[Stored items]

──────

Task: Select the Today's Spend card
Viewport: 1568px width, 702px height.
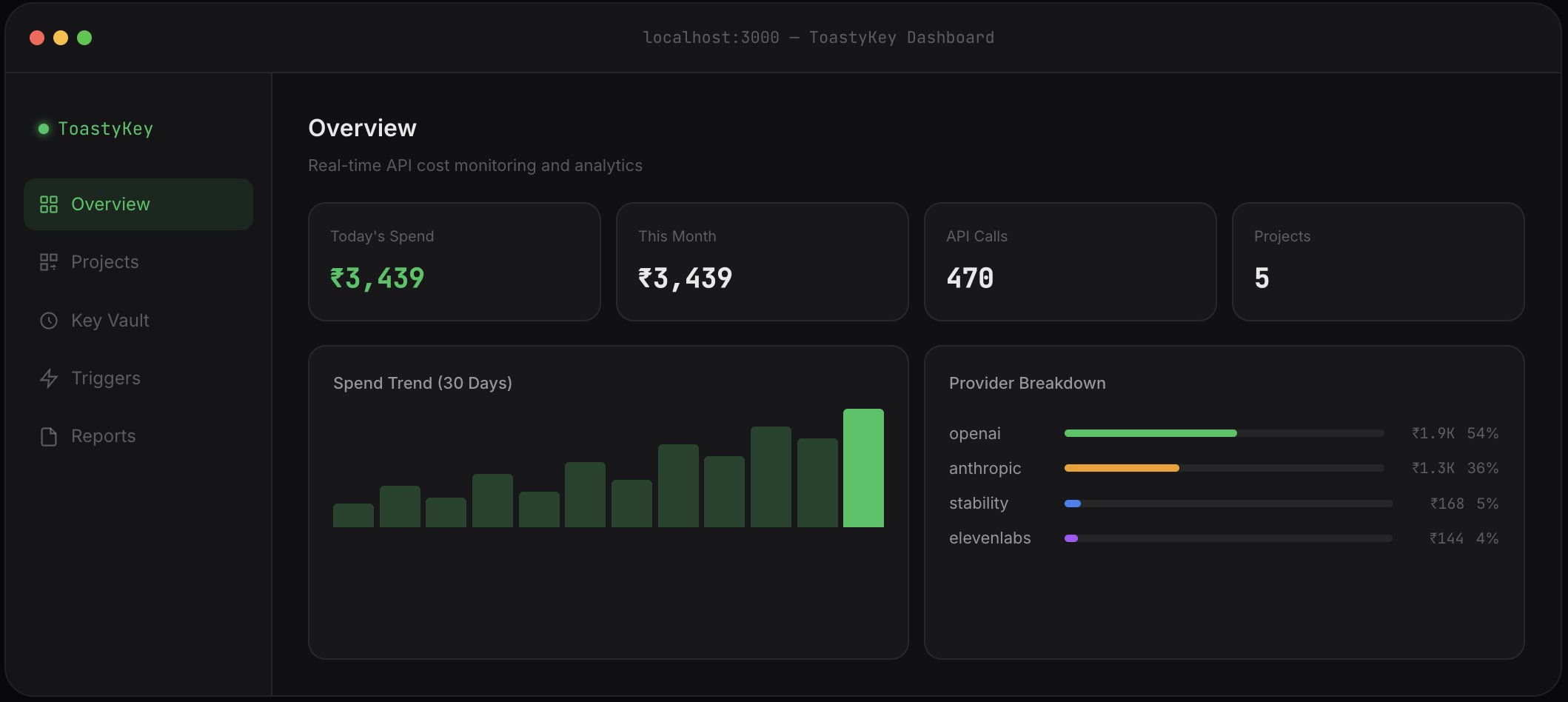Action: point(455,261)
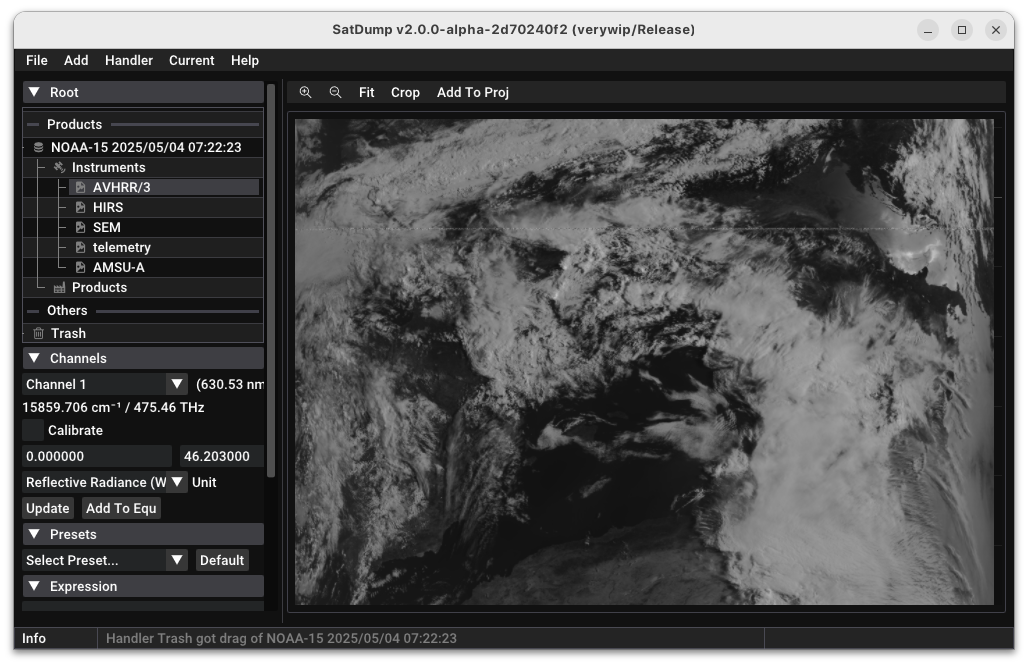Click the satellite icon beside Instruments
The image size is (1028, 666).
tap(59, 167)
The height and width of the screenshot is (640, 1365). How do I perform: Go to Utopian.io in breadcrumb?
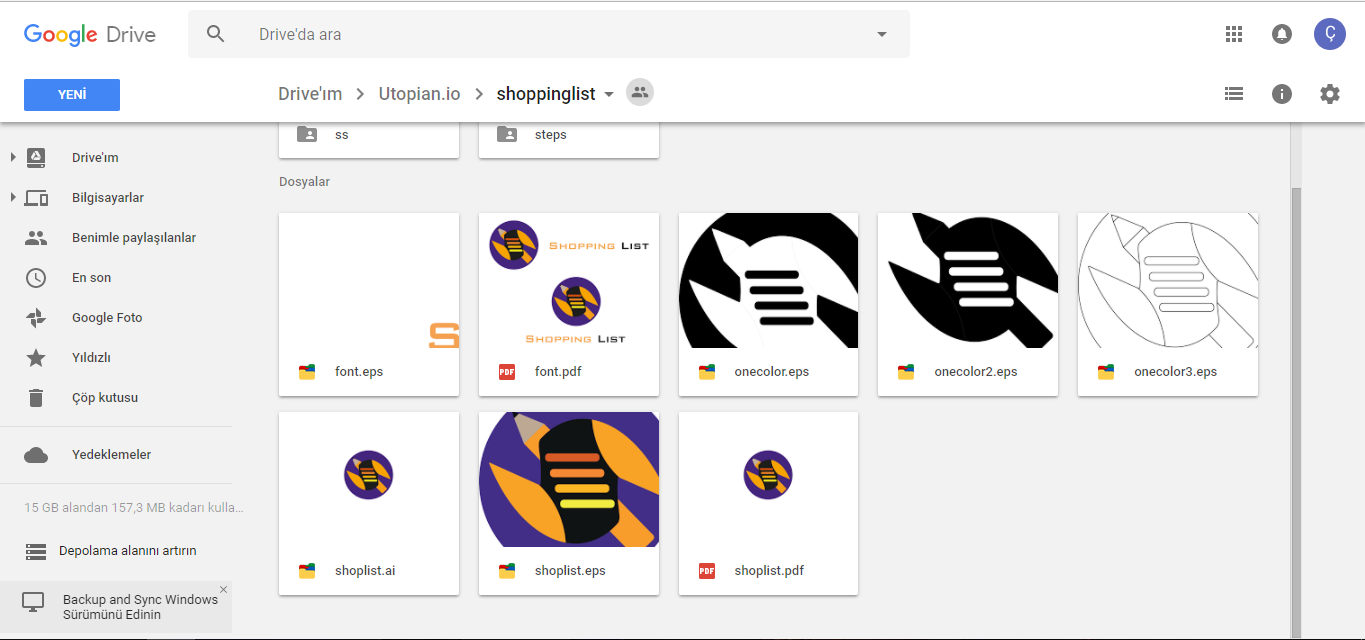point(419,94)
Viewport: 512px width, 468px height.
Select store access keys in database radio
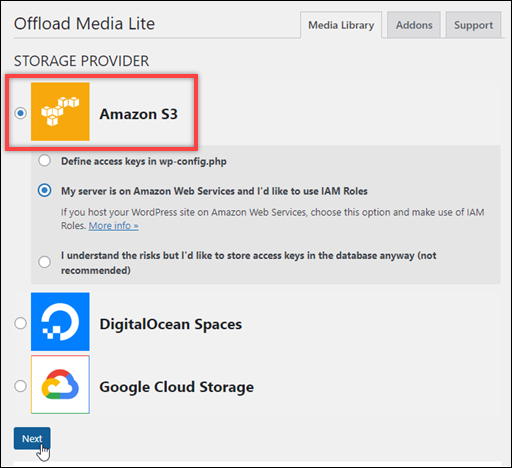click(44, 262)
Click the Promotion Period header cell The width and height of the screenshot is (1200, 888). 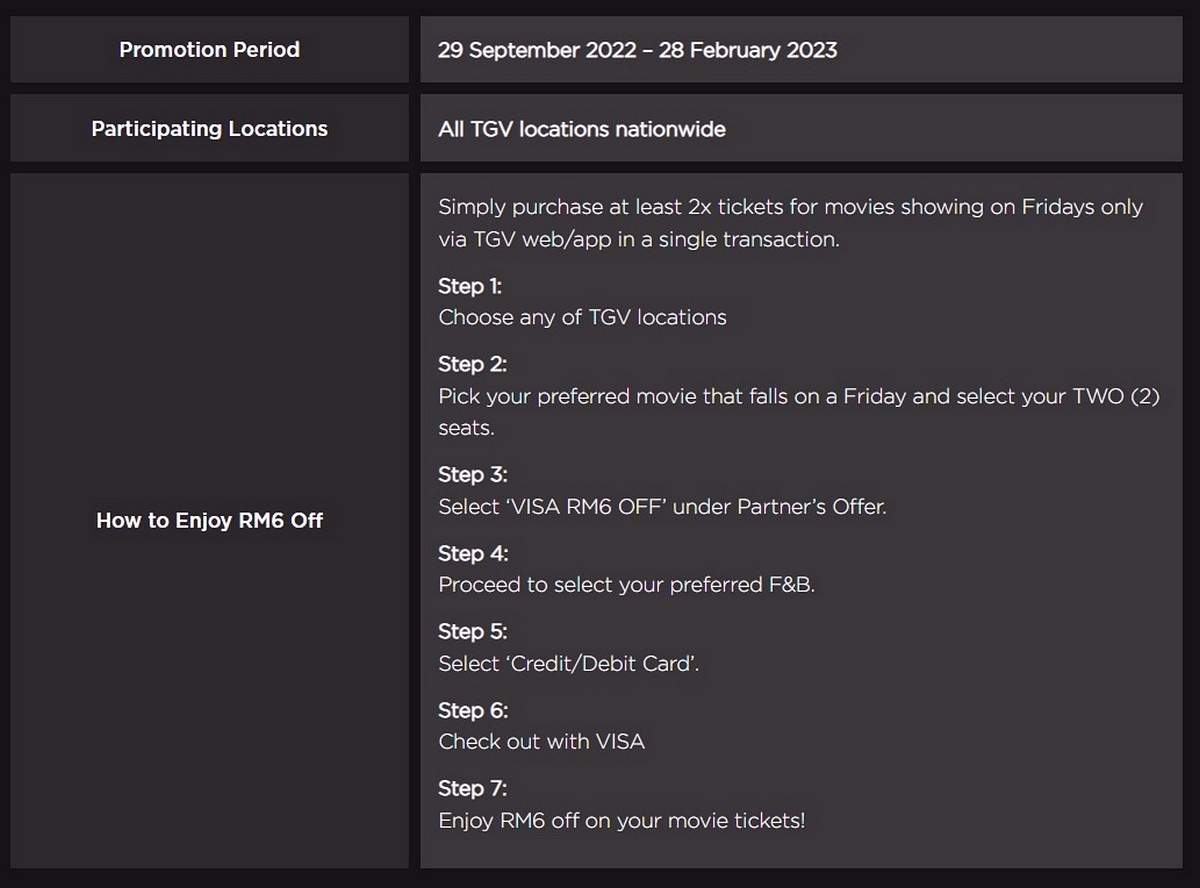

──────

What the task asks: The expected output is every line of the data, unchanged, with the pictures skipped.

Answer for the task:
Task: Select the Today's Spend card
Viewport: 1568px width, 702px height.
Action: point(455,261)
Click the satellite icon beside Instruments
The image size is (1028, 666).
tap(59, 167)
The height and width of the screenshot is (640, 1365). How do I perform: Go to Utopian.io in breadcrumb?
point(419,94)
Viewport: 512px width, 468px height.
Select store access keys in database radio
click(44, 262)
Click the Promotion Period header cell The width and height of the screenshot is (1200, 888). 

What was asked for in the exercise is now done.